Start of Block

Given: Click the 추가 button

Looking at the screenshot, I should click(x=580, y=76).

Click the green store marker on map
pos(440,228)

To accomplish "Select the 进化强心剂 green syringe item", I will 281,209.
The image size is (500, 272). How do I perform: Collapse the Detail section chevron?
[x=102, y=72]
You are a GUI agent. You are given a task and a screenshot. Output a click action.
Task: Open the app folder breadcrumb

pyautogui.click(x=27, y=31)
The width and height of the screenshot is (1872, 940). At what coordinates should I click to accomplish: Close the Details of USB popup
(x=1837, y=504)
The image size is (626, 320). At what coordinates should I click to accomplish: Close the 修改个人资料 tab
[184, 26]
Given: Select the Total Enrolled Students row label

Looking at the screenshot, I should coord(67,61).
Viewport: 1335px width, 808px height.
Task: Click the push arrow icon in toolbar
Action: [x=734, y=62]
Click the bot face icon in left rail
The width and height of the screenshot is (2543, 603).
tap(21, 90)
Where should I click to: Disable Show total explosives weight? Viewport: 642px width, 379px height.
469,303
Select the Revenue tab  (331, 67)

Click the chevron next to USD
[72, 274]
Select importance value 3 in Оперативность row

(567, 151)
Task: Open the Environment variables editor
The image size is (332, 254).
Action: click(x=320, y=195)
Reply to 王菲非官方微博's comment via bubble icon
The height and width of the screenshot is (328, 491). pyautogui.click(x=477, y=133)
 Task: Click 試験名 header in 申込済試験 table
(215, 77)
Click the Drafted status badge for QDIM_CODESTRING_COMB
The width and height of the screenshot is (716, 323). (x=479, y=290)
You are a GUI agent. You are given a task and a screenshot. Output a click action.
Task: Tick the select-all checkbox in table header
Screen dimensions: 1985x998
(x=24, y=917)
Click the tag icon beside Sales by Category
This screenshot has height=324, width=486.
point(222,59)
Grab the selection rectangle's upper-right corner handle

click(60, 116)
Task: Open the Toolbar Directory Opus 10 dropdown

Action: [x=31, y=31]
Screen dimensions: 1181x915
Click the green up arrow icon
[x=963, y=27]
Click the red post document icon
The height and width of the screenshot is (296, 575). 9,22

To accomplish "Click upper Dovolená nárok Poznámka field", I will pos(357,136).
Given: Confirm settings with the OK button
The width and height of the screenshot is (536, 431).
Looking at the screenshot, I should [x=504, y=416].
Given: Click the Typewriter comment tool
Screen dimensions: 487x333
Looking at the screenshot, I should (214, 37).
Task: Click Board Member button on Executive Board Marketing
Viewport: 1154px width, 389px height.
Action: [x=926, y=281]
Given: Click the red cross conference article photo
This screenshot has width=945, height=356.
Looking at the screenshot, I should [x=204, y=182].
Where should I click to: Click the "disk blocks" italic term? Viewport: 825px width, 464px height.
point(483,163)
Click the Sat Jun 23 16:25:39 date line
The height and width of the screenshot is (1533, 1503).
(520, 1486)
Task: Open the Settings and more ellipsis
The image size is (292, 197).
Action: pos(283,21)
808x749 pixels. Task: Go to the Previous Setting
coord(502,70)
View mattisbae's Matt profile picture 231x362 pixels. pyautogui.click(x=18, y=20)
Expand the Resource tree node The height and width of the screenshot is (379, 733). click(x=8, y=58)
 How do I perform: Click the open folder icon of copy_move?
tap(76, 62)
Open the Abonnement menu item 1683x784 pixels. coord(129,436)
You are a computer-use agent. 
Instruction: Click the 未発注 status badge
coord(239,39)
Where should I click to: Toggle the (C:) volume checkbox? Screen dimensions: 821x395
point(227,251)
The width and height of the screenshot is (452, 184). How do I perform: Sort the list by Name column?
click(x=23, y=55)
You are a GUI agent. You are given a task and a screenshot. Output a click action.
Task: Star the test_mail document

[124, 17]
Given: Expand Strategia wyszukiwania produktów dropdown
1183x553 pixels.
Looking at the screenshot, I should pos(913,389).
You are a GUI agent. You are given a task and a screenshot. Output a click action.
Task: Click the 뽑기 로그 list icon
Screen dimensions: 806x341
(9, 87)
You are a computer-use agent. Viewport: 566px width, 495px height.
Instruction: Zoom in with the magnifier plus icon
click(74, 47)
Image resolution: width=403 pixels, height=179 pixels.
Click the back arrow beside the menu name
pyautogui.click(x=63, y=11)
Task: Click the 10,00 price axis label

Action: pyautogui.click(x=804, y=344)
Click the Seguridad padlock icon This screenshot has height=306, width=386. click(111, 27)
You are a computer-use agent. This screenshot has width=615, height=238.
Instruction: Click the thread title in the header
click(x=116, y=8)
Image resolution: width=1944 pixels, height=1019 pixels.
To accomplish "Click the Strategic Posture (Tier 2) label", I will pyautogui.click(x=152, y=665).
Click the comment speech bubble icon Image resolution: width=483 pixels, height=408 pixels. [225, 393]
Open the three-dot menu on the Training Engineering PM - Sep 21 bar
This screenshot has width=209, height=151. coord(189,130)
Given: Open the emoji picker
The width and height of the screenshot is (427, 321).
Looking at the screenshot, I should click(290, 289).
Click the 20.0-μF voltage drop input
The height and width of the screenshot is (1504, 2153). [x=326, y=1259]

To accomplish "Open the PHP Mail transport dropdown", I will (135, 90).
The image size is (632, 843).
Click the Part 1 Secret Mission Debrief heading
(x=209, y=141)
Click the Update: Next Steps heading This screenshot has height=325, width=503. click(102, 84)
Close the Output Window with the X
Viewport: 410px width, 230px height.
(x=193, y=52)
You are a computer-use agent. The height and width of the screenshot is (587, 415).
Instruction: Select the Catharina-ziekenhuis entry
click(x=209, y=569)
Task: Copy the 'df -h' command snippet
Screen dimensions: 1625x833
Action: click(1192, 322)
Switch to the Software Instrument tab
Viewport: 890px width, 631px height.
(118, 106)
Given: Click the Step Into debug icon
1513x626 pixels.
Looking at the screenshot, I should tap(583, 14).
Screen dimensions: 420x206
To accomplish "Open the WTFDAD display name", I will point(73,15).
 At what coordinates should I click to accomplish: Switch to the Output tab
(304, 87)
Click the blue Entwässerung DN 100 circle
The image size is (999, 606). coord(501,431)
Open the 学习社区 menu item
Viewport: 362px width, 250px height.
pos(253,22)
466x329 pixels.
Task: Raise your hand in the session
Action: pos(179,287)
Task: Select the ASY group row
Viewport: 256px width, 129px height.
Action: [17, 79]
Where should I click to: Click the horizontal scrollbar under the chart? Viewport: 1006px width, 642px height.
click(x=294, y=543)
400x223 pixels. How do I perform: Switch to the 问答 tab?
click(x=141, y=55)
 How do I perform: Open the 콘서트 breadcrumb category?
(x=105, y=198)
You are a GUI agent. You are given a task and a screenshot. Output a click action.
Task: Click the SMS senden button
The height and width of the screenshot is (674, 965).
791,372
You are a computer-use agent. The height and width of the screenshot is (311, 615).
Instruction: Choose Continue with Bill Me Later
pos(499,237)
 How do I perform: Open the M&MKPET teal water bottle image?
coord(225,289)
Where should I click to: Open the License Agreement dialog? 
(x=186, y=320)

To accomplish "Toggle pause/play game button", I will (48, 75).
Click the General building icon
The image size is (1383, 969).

End of Block

WORK ORDER
Reproduce the data. Match each line exactly.

EXERCISE SOLUTION
Given: Click the 추가 button

Looking at the screenshot, I should click(x=580, y=76).

Click the green store marker on map
pos(440,228)

To accomplish "Select the 进化强心剂 green syringe item", I will 281,209.
The image size is (500, 272). How do I perform: Collapse the Detail section chevron?
[x=102, y=72]
You are a GUI agent. You are given a task and a screenshot. Output a click action.
Task: Open the app folder breadcrumb

pyautogui.click(x=27, y=31)
The width and height of the screenshot is (1872, 940). At what coordinates should I click to accomplish: Close the Details of USB popup
(x=1837, y=504)
The image size is (626, 320). At what coordinates should I click to accomplish: Close the 修改个人资料 tab
[184, 26]
Given: Select the Total Enrolled Students row label

Looking at the screenshot, I should coord(67,61).
Viewport: 1335px width, 808px height.
Task: Click the push arrow icon in toolbar
Action: [x=734, y=62]
Click the bot face icon in left rail
The width and height of the screenshot is (2543, 603).
tap(21, 90)
Where should I click to: Disable Show total explosives weight? Viewport: 642px width, 379px height.
469,303
Select the Revenue tab  (331, 67)

Click the chevron next to USD
[72, 274]
Select importance value 3 in Оперативность row

(567, 151)
Task: Open the Environment variables editor
The image size is (332, 254).
Action: click(x=320, y=195)
Reply to 王菲非官方微博's comment via bubble icon
The height and width of the screenshot is (328, 491). pyautogui.click(x=477, y=133)
 Task: Click 試験名 header in 申込済試験 table
(215, 77)
Click the Drafted status badge for QDIM_CODESTRING_COMB
The width and height of the screenshot is (716, 323). (x=479, y=290)
You are a GUI agent. You are given a task and a screenshot. Output a click action.
Task: Tick the select-all checkbox in table header
Screen dimensions: 1985x998
(x=24, y=917)
Click the tag icon beside Sales by Category
This screenshot has height=324, width=486.
point(222,59)
Grab the selection rectangle's upper-right corner handle

click(60, 116)
Task: Open the Toolbar Directory Opus 10 dropdown

Action: [x=31, y=31]
Screen dimensions: 1181x915
Click the green up arrow icon
[x=963, y=27]
Click the red post document icon
The height and width of the screenshot is (296, 575). 9,22

To accomplish "Click upper Dovolená nárok Poznámka field", I will pos(357,136).
Given: Confirm settings with the OK button
The width and height of the screenshot is (536, 431).
Looking at the screenshot, I should [x=504, y=416].
Given: Click the Typewriter comment tool
Screen dimensions: 487x333
Looking at the screenshot, I should (214, 37).
Task: Click Board Member button on Executive Board Marketing
Viewport: 1154px width, 389px height.
Action: [x=926, y=281]
Given: Click the red cross conference article photo
This screenshot has width=945, height=356.
Looking at the screenshot, I should [x=204, y=182].
Where should I click to: Click the "disk blocks" italic term? Viewport: 825px width, 464px height.
point(483,163)
Click the Sat Jun 23 16:25:39 date line
The height and width of the screenshot is (1533, 1503).
(520, 1486)
Task: Open the Settings and more ellipsis
The image size is (292, 197).
Action: pos(283,21)
808x749 pixels. Task: Go to the Previous Setting
coord(502,70)
View mattisbae's Matt profile picture 231x362 pixels. pyautogui.click(x=18, y=20)
Expand the Resource tree node The height and width of the screenshot is (379, 733). click(x=8, y=58)
 How do I perform: Click the open folder icon of copy_move?
tap(76, 62)
Open the Abonnement menu item 1683x784 pixels. coord(129,436)
You are a computer-use agent. 
Instruction: Click the 未発注 status badge
coord(239,39)
Where should I click to: Toggle the (C:) volume checkbox? Screen dimensions: 821x395
point(227,251)
The width and height of the screenshot is (452, 184). How do I perform: Sort the list by Name column?
click(x=23, y=55)
You are a GUI agent. You are given a task and a screenshot. Output a click action.
Task: Star the test_mail document

[124, 17]
Given: Expand Strategia wyszukiwania produktów dropdown
1183x553 pixels.
Looking at the screenshot, I should pos(913,389).
You are a GUI agent. You are given a task and a screenshot. Output a click action.
Task: Click the 뽑기 로그 list icon
Screen dimensions: 806x341
(9, 87)
You are a computer-use agent. Viewport: 566px width, 495px height.
Instruction: Zoom in with the magnifier plus icon
click(74, 47)
Image resolution: width=403 pixels, height=179 pixels.
Click the back arrow beside the menu name
pyautogui.click(x=63, y=11)
Task: Click the 10,00 price axis label

Action: pyautogui.click(x=804, y=344)
Click the Seguridad padlock icon This screenshot has height=306, width=386. click(111, 27)
You are a computer-use agent. This screenshot has width=615, height=238.
Instruction: Click the thread title in the header
click(x=116, y=8)
Image resolution: width=1944 pixels, height=1019 pixels.
To accomplish "Click the Strategic Posture (Tier 2) label", I will pyautogui.click(x=152, y=665).
Click the comment speech bubble icon Image resolution: width=483 pixels, height=408 pixels. [225, 393]
Open the three-dot menu on the Training Engineering PM - Sep 21 bar
This screenshot has width=209, height=151. coord(189,130)
Given: Open the emoji picker
The width and height of the screenshot is (427, 321).
Looking at the screenshot, I should click(290, 289).
Click the 20.0-μF voltage drop input
The height and width of the screenshot is (1504, 2153). [x=326, y=1259]

To accomplish "Open the PHP Mail transport dropdown", I will (135, 90).
The image size is (632, 843).
Click the Part 1 Secret Mission Debrief heading
(x=209, y=141)
Click the Update: Next Steps heading This screenshot has height=325, width=503. click(102, 84)
Close the Output Window with the X
Viewport: 410px width, 230px height.
(x=193, y=52)
You are a computer-use agent. The height and width of the screenshot is (587, 415).
Instruction: Select the Catharina-ziekenhuis entry
click(x=209, y=569)
Task: Copy the 'df -h' command snippet
Screen dimensions: 1625x833
Action: click(1192, 322)
Switch to the Software Instrument tab
Viewport: 890px width, 631px height.
(118, 106)
Given: Click the Step Into debug icon
1513x626 pixels.
Looking at the screenshot, I should tap(583, 14).
Screen dimensions: 420x206
To accomplish "Open the WTFDAD display name", I will point(73,15).
 At what coordinates should I click to accomplish: Switch to the Output tab
(304, 87)
Click the blue Entwässerung DN 100 circle
The image size is (999, 606). coord(501,431)
Open the 学习社区 menu item
Viewport: 362px width, 250px height.
pos(253,22)
466x329 pixels.
Task: Raise your hand in the session
Action: pos(179,287)
Task: Select the ASY group row
Viewport: 256px width, 129px height.
Action: [17, 79]
Where should I click to: Click the horizontal scrollbar under the chart? Viewport: 1006px width, 642px height.
click(x=294, y=543)
400x223 pixels. How do I perform: Switch to the 问答 tab?
click(x=141, y=55)
 How do I perform: Open the 콘서트 breadcrumb category?
(x=105, y=198)
You are a GUI agent. You are given a task and a screenshot. Output a click action.
Task: Click the SMS senden button
The height and width of the screenshot is (674, 965).
791,372
You are a computer-use agent. The height and width of the screenshot is (311, 615).
Instruction: Choose Continue with Bill Me Later
pos(499,237)
 How do I perform: Open the M&MKPET teal water bottle image?
coord(225,289)
Where should I click to: Open the License Agreement dialog? 
(x=186, y=320)

To accomplish "Toggle pause/play game button", I will (48, 75).
Click the General building icon
The image size is (1383, 969).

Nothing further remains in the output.